Sickle Cell (cont.)
William C. Shiel Jr., MD, FACP, FACR
William C. Shiel Jr., MD, FACP, FACR
Dr. Shiel received a Bachelor of Science degree with honors from the University of Notre Dame. There he was involved in research in radiation biology and received the Huisking Scholarship. After graduating from St. Louis University School of Medicine, he completed his Internal Medicine residency and Rheumatology fellowship at the University of California, Irvine. He is board-certified in Internal Medicine and Rheumatology.
In this Article
What is the outlook (prognosis) for patients with sickle cell anemia?
The life expectancy of persons with sickle cell anemia is reduced. Some patients, however, can remain without symptoms for years, while others do not survive infancy or early childhood. Nevertheless, with optimal management patients can now survive beyond the fourth decade.
Most patients suffer intermittent pain crises, fatigue, bacterial infections, and progressive tissue and organ damage. Impaired growth and development is the end result of the physical and emotional trauma that is endured by children with sickle cell anemia.
Causes of death include bacterial infection (the most common cause), stroke or bleeding into the brain, and kidney, heart, or liver failure. The risk of bacterial infections does diminish after three years of age. Nevertheless, bacterial infections are the most common cause of death at any age. Therefore, any signs of infection in a person with sickle cell anemia must be reviewed with a doctor to prevent damage and save lives.
Interestingly, the sickle cell gene somewhat protects against malaria infection. This makes those with sickle cell trait (gene carriers) at least partially resistant to malaria. Furthermore, the geographic distribution of the sickle cell gene is similar to that of malaria infection. Sickle cell anemia is a lethal condition that threatens life. But there may be a selective advantage to being a sickle cell carrier (trait) if the person resides in an area of the world where malaria is very common. The advantage a person with sickle cell trait has over a non-carrier of the gene may explain why sickle cell anemia did not disappear from the world even though it is lethal.
The sickle cell gene is not a "black gene." It just happens to disproportionately occur in the black population. When a black person who carries a sickle cell gene has children with a non-black person, the children may inherit the sickle cell gene regardless of their color. There are also non-black persons who carry the sickle cell gene.

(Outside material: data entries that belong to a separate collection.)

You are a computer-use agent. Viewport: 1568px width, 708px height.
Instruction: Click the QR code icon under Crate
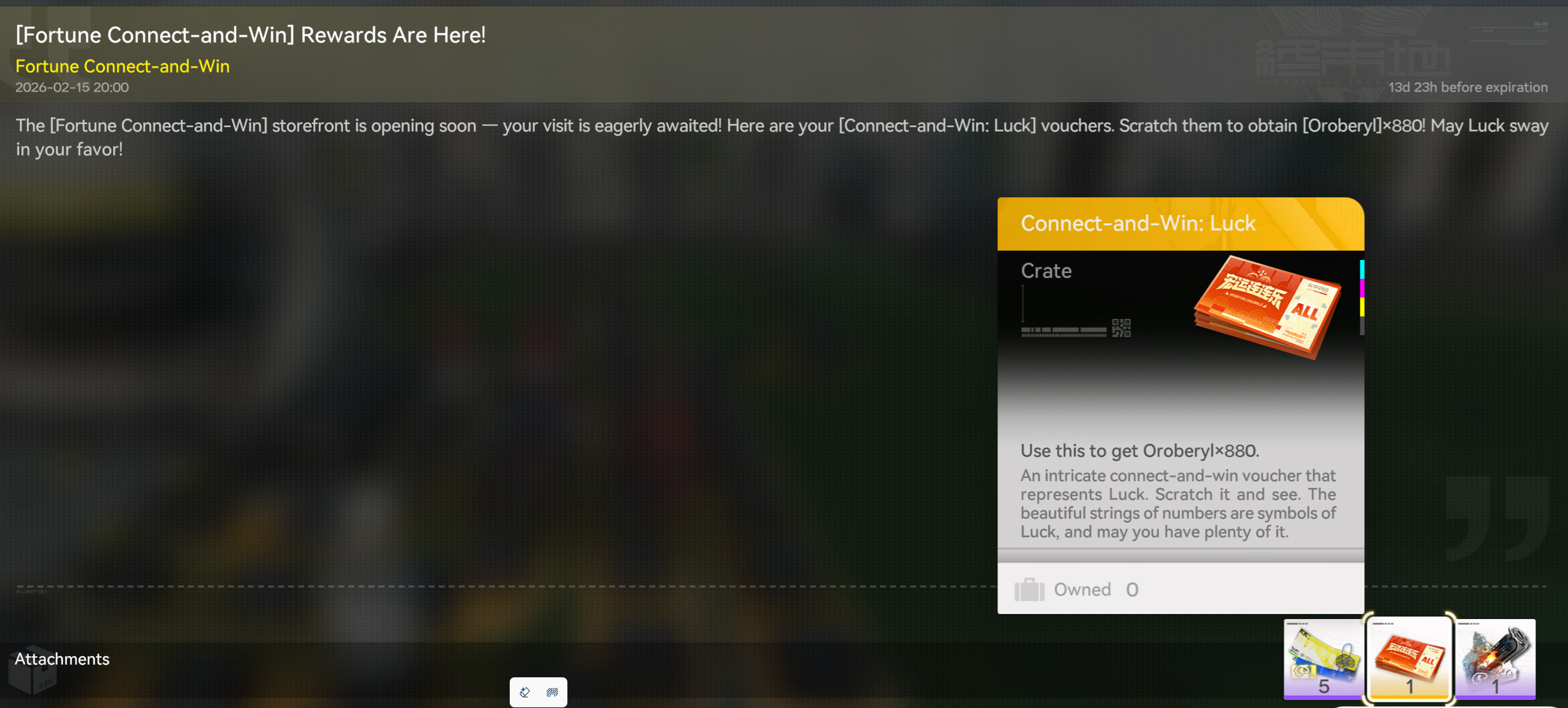coord(1121,328)
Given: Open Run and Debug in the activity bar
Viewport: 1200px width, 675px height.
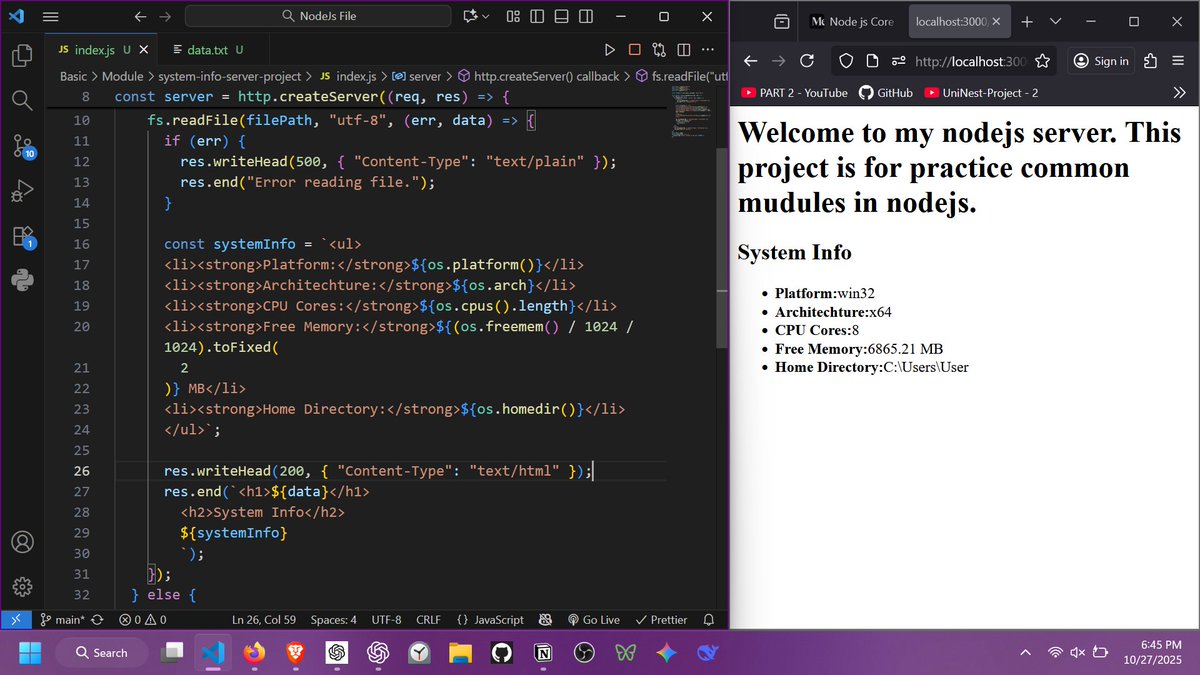Looking at the screenshot, I should (x=22, y=190).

Recent research is examining further ways to promote the development of the fetal hemoglobin that delays the development of sickle cell in the newborn. Bone marrow transplantation is being used for patients with severe sickle cell anemia who have a genetically identical sibling that can offer the transplant marrow. Future treatments may involve genetic engineering where cures might be achieved.
Finally, genetic counseling can be helpful for parents and families to prevent sickle cell anemia. Sickle cell anemia is an inherited illness. Both parents must be carriers of the sickle cell gene for a child to be affected with sickle cell anemia. If each parent is a carrier, any child has a one chance in two (50%) of also being a carrier and a one in four (25%) chance of inheriting both genes from the parents and being affected with sickle cell anemia.